Extracted entries:
::::

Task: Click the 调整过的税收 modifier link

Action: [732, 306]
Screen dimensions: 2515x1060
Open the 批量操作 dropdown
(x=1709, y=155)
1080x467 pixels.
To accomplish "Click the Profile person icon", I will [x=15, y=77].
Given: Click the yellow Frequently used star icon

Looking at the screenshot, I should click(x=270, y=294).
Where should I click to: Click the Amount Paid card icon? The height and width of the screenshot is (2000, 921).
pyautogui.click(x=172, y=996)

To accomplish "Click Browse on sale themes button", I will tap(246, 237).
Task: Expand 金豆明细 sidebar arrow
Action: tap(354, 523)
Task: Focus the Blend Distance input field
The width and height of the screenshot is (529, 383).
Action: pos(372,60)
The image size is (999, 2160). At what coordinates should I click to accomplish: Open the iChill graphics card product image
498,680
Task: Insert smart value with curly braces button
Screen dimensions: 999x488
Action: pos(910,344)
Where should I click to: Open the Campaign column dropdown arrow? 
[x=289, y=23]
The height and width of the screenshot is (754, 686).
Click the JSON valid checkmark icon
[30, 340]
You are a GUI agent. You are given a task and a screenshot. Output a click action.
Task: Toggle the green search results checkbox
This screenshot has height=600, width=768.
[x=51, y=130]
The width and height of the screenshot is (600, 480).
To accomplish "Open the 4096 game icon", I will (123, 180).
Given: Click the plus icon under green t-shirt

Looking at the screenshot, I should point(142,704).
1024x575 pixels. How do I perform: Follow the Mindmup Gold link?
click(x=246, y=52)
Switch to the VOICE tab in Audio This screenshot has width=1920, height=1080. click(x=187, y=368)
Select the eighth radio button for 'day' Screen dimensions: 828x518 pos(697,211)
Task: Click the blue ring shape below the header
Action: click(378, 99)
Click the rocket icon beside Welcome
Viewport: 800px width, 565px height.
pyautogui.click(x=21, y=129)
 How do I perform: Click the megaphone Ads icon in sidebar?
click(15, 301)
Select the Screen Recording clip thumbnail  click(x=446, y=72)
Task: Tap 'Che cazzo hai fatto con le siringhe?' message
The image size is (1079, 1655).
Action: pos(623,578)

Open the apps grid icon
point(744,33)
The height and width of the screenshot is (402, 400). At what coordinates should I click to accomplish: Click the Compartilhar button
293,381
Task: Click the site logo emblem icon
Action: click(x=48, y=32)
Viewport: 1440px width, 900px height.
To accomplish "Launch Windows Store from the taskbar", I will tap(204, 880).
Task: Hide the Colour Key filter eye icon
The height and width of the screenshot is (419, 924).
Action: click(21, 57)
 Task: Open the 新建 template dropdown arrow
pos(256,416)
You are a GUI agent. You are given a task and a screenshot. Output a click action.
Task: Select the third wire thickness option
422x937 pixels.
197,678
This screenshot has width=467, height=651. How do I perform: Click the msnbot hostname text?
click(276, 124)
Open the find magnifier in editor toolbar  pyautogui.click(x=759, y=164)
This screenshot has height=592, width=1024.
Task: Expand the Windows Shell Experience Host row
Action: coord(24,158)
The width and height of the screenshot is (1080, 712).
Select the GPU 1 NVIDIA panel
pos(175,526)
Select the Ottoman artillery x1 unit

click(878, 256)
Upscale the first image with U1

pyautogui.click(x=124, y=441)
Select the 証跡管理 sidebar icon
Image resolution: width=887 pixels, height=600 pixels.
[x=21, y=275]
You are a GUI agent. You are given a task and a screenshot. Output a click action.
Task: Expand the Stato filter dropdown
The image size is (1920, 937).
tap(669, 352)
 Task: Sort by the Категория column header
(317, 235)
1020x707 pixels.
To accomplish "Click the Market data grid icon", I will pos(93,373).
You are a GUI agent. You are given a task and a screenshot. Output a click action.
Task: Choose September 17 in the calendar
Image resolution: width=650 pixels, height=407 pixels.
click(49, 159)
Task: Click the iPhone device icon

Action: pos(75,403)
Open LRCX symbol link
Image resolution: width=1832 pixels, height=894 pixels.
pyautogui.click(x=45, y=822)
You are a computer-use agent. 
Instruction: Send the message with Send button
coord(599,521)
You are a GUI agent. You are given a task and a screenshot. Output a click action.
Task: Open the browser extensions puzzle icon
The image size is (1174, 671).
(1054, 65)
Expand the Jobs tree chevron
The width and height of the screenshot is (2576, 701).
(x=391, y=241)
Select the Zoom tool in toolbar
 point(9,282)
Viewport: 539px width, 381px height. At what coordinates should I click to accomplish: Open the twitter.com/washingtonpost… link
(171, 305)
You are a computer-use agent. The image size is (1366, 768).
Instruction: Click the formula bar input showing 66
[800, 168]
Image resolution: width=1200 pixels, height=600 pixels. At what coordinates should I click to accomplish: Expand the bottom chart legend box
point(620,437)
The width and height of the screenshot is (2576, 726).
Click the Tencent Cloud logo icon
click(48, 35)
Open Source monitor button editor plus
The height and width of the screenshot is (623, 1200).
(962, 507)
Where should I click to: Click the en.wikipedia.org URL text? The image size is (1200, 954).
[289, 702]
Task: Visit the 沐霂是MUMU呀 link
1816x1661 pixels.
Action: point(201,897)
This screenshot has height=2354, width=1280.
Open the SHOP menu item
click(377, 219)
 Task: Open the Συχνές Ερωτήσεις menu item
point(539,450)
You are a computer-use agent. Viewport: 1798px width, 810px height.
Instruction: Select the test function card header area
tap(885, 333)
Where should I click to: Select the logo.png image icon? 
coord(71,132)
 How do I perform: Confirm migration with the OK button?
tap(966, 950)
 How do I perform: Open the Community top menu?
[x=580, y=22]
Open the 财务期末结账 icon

::::

Aim of the exercise:
Print out all of the data above word for word.

Final answer:
Task: Click the 调整过的税收 modifier link

Action: [732, 306]
Screen dimensions: 2515x1060
Open the 批量操作 dropdown
(x=1709, y=155)
1080x467 pixels.
To accomplish "Click the Profile person icon", I will [x=15, y=77].
Given: Click the yellow Frequently used star icon

Looking at the screenshot, I should click(x=270, y=294).
Where should I click to: Click the Amount Paid card icon? The height and width of the screenshot is (2000, 921).
pyautogui.click(x=172, y=996)

To accomplish "Click Browse on sale themes button", I will tap(246, 237).
Task: Expand 金豆明细 sidebar arrow
Action: tap(354, 523)
Task: Focus the Blend Distance input field
The width and height of the screenshot is (529, 383).
Action: pos(372,60)
The image size is (999, 2160). At what coordinates should I click to accomplish: Open the iChill graphics card product image
498,680
Task: Insert smart value with curly braces button
Screen dimensions: 999x488
Action: pos(910,344)
Where should I click to: Open the Campaign column dropdown arrow? 
[x=289, y=23]
The height and width of the screenshot is (754, 686).
Click the JSON valid checkmark icon
[30, 340]
You are a GUI agent. You are given a task and a screenshot. Output a click action.
Task: Toggle the green search results checkbox
This screenshot has height=600, width=768.
[x=51, y=130]
The width and height of the screenshot is (600, 480).
To accomplish "Open the 4096 game icon", I will (123, 180).
Given: Click the plus icon under green t-shirt

Looking at the screenshot, I should point(142,704).
1024x575 pixels. How do I perform: Follow the Mindmup Gold link?
click(x=246, y=52)
Switch to the VOICE tab in Audio This screenshot has width=1920, height=1080. click(x=187, y=368)
Select the eighth radio button for 'day' Screen dimensions: 828x518 pos(697,211)
Task: Click the blue ring shape below the header
Action: click(378, 99)
Click the rocket icon beside Welcome
Viewport: 800px width, 565px height.
pyautogui.click(x=21, y=129)
 How do I perform: Click the megaphone Ads icon in sidebar?
click(15, 301)
Select the Screen Recording clip thumbnail  click(x=446, y=72)
Task: Tap 'Che cazzo hai fatto con le siringhe?' message
The image size is (1079, 1655).
Action: pos(623,578)

Open the apps grid icon
point(744,33)
The height and width of the screenshot is (402, 400). At what coordinates should I click to accomplish: Click the Compartilhar button
293,381
Task: Click the site logo emblem icon
Action: click(x=48, y=32)
Viewport: 1440px width, 900px height.
To accomplish "Launch Windows Store from the taskbar", I will tap(204, 880).
Task: Hide the Colour Key filter eye icon
The height and width of the screenshot is (419, 924).
Action: click(21, 57)
 Task: Open the 新建 template dropdown arrow
pos(256,416)
You are a GUI agent. You are given a task and a screenshot. Output a click action.
Task: Select the third wire thickness option
422x937 pixels.
197,678
This screenshot has width=467, height=651. How do I perform: Click the msnbot hostname text?
click(276, 124)
Open the find magnifier in editor toolbar  pyautogui.click(x=759, y=164)
This screenshot has height=592, width=1024.
Task: Expand the Windows Shell Experience Host row
Action: coord(24,158)
The width and height of the screenshot is (1080, 712).
Select the GPU 1 NVIDIA panel
pos(175,526)
Select the Ottoman artillery x1 unit

click(878, 256)
Upscale the first image with U1

pyautogui.click(x=124, y=441)
Select the 証跡管理 sidebar icon
Image resolution: width=887 pixels, height=600 pixels.
[x=21, y=275]
You are a GUI agent. You are given a task and a screenshot. Output a click action.
Task: Expand the Stato filter dropdown
The image size is (1920, 937).
tap(669, 352)
 Task: Sort by the Категория column header
(317, 235)
1020x707 pixels.
To accomplish "Click the Market data grid icon", I will pos(93,373).
You are a GUI agent. You are given a task and a screenshot. Output a click action.
Task: Choose September 17 in the calendar
Image resolution: width=650 pixels, height=407 pixels.
click(49, 159)
Task: Click the iPhone device icon

Action: pos(75,403)
Open LRCX symbol link
Image resolution: width=1832 pixels, height=894 pixels.
pyautogui.click(x=45, y=822)
You are a computer-use agent. 
Instruction: Send the message with Send button
coord(599,521)
You are a GUI agent. You are given a task and a screenshot. Output a click action.
Task: Open the browser extensions puzzle icon
The image size is (1174, 671).
(1054, 65)
Expand the Jobs tree chevron
The width and height of the screenshot is (2576, 701).
(x=391, y=241)
Select the Zoom tool in toolbar
 point(9,282)
Viewport: 539px width, 381px height. At what coordinates should I click to accomplish: Open the twitter.com/washingtonpost… link
(171, 305)
You are a computer-use agent. The image size is (1366, 768).
Instruction: Click the formula bar input showing 66
[800, 168]
Image resolution: width=1200 pixels, height=600 pixels. At what coordinates should I click to accomplish: Expand the bottom chart legend box
point(620,437)
The width and height of the screenshot is (2576, 726).
Click the Tencent Cloud logo icon
click(48, 35)
Open Source monitor button editor plus
The height and width of the screenshot is (623, 1200).
(962, 507)
Where should I click to: Click the en.wikipedia.org URL text? The image size is (1200, 954).
[289, 702]
Task: Visit the 沐霂是MUMU呀 link
1816x1661 pixels.
Action: point(201,897)
This screenshot has height=2354, width=1280.
Open the SHOP menu item
click(377, 219)
 Task: Open the Συχνές Ερωτήσεις menu item
point(539,450)
You are a computer-use agent. Viewport: 1798px width, 810px height.
Instruction: Select the test function card header area
tap(885, 333)
Where should I click to: Select the logo.png image icon? 
coord(71,132)
 How do I perform: Confirm migration with the OK button?
tap(966, 950)
 How do I perform: Open the Community top menu?
[x=580, y=22]
Open the 财务期末结账 icon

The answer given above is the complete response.